The Supreme Court on October 9, 2002 heard a case (Eldred v. Ashcroft) in which current and retroactive extensions on authors' and publishers' rights to protections and profits were considered. The decision is eagerly awaited by nearly all commercial and private interests–nationally and internationally–as the outcome will most certainly have an affect on the future.
Common carrier laws came into effect in order to balance the interests of providing certain common, public services on a non-discriminatory basis (as to use and user) with cost efficiencies inherent in a large service provider. Public interest is more clearly a goal in these laws, first articulated in the Radio Act of 1927: "...[T]he plan was to give away the spectrum and, in exchange for the privilege of using federal spectrum resources, the licensee was required to 'serve the public interest.'"
This traditional theory granted, for example, a telephone company the status of "natural monopoly" with technological and market efficiencies characteristic of a single firm providing general phone service. In trade for the monopoly status came close government regulation. As legislation was amended over time, including the Communications Act of 1934 (the 1934 Act) and the Telecommunications Act of 1996 (the 1996 Act), governance became compartmentalized under the Federal Communications Commission (FCC) for the separate regulation of landline telephone, wireless telecommunications, broadcast (radio and TV), and cable systems.
Compartmentalization is no longer working.
Because of "technological convergence," the distinctions between services based on the delivery technology used are breaking down. Today there are some firms that act like broadcasters, mostly, but transmit by wire, e.g., cable television, and there are companies that act like common carriers, but transmit on radio, e.g., cellular and PCS [personal communications services] carriers. This convergence has begun to undermine any coherence that ever existed in the FCC's regulatory structure.
The FCC also has jurisdictional problems that cause tension between federal and state regulatory powers. Technological evolution, including the move from circuit-switched to packet-switched systems, complicates the work of defining services–and thus governance–even further.
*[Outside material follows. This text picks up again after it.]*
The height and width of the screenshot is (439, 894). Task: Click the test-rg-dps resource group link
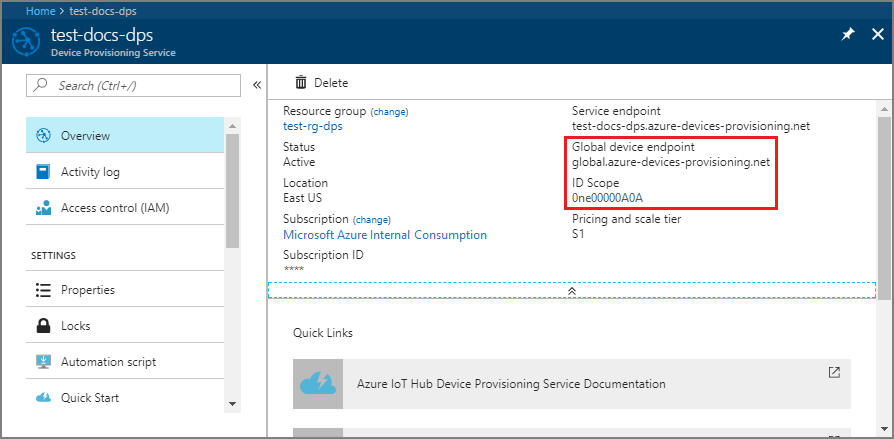click(x=313, y=126)
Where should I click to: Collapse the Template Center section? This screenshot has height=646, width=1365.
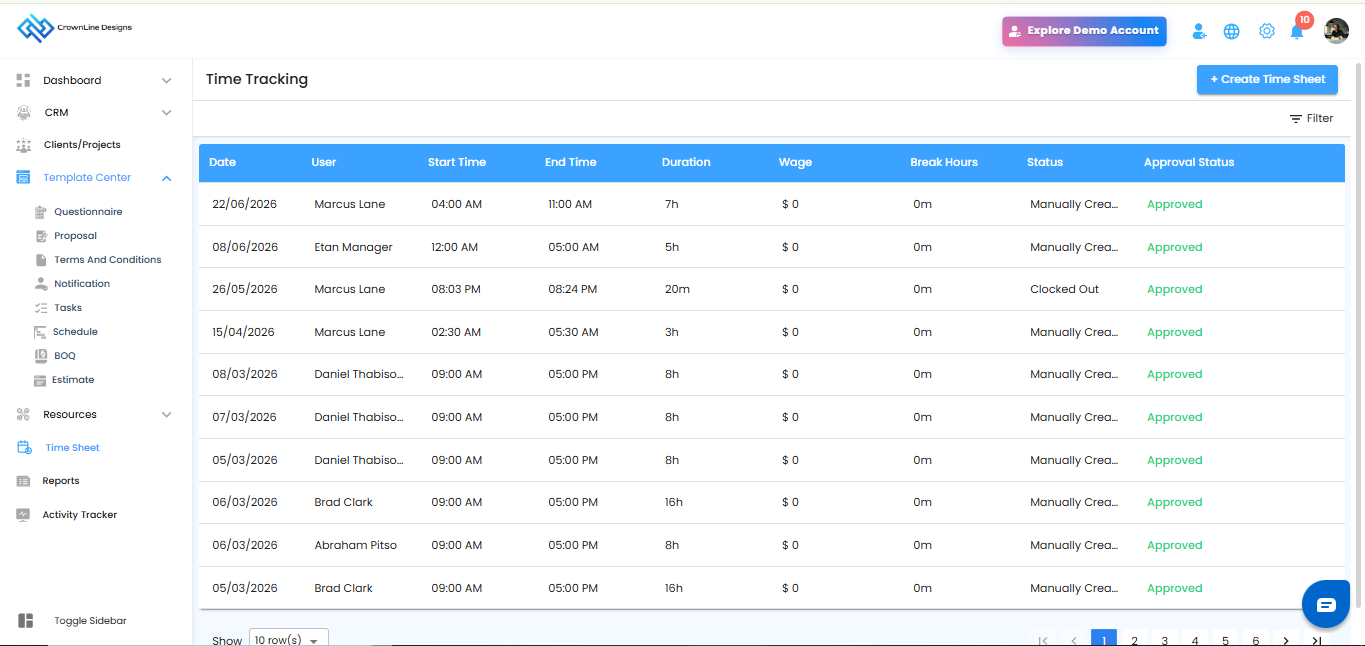[167, 178]
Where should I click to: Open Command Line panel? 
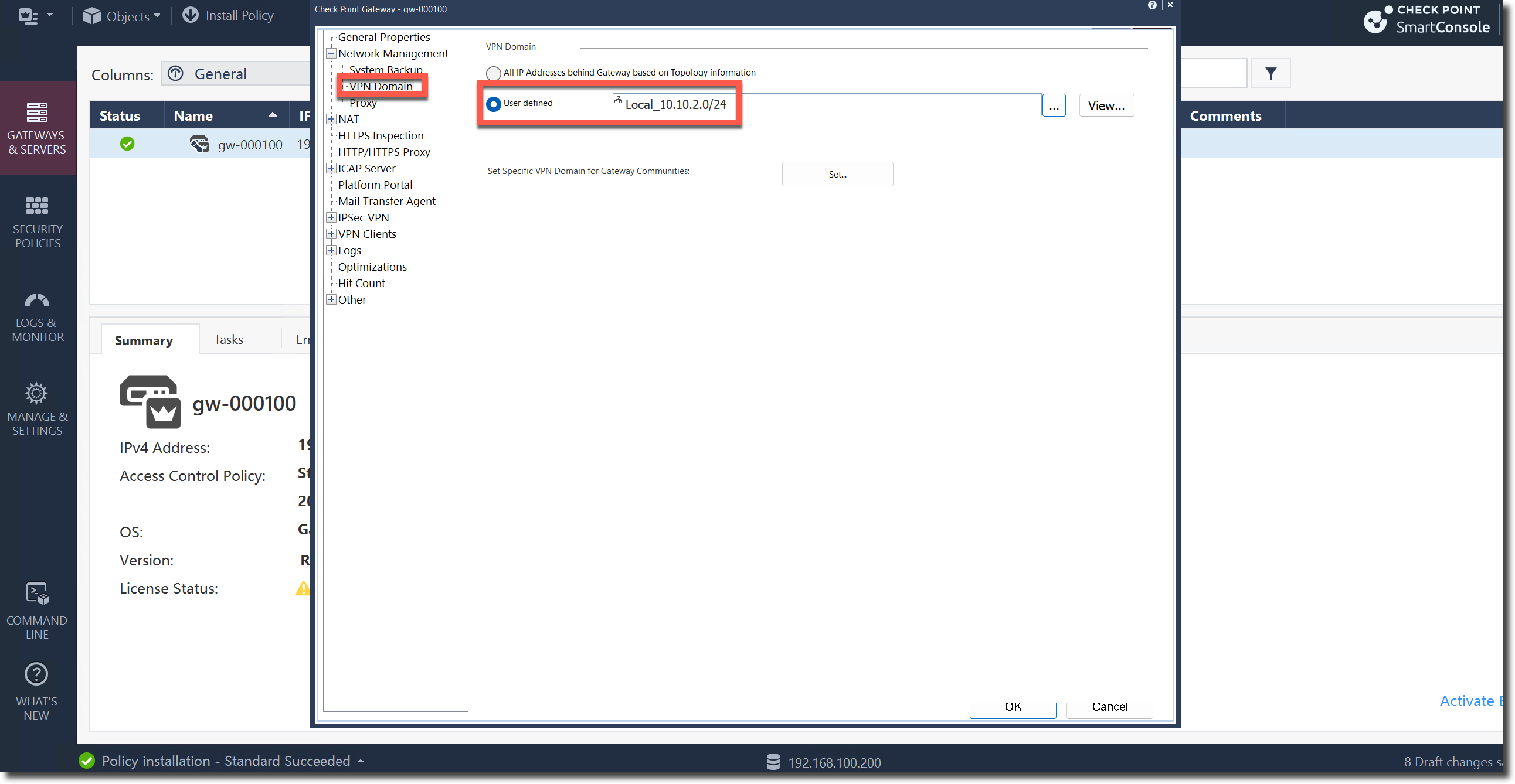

While telephone (landline and wireless) companies are considered and regulated as common carriers, broadcasters and the cable network are not. All are subject to certain public interest requirements, but telephone companies are subject to additional "must carry" requirements–public, leased, and local government access. As the services offered by the phone and cable companies increasingly overlap, the battle cries become louder for a more equal regulatory field and as well, more predictable protections for customers.
Recently, FCC Commissioner Michael Powell took bold steps to cross common-carrier lines in favor of strengthening re-monopolization and consolidation in the telecom market–as well as reducing the benefits of regulation, including state or local enforcement of customer service standards. Powell declared both the incumbent local telephone exchange carriers (ILECs) and the cable companies to be providing "information services." This significant legal move places telephone- and cable-based broadband services beyond regulatory restriction in areas of pending access to competing service providers, and regulating costs and services to customers.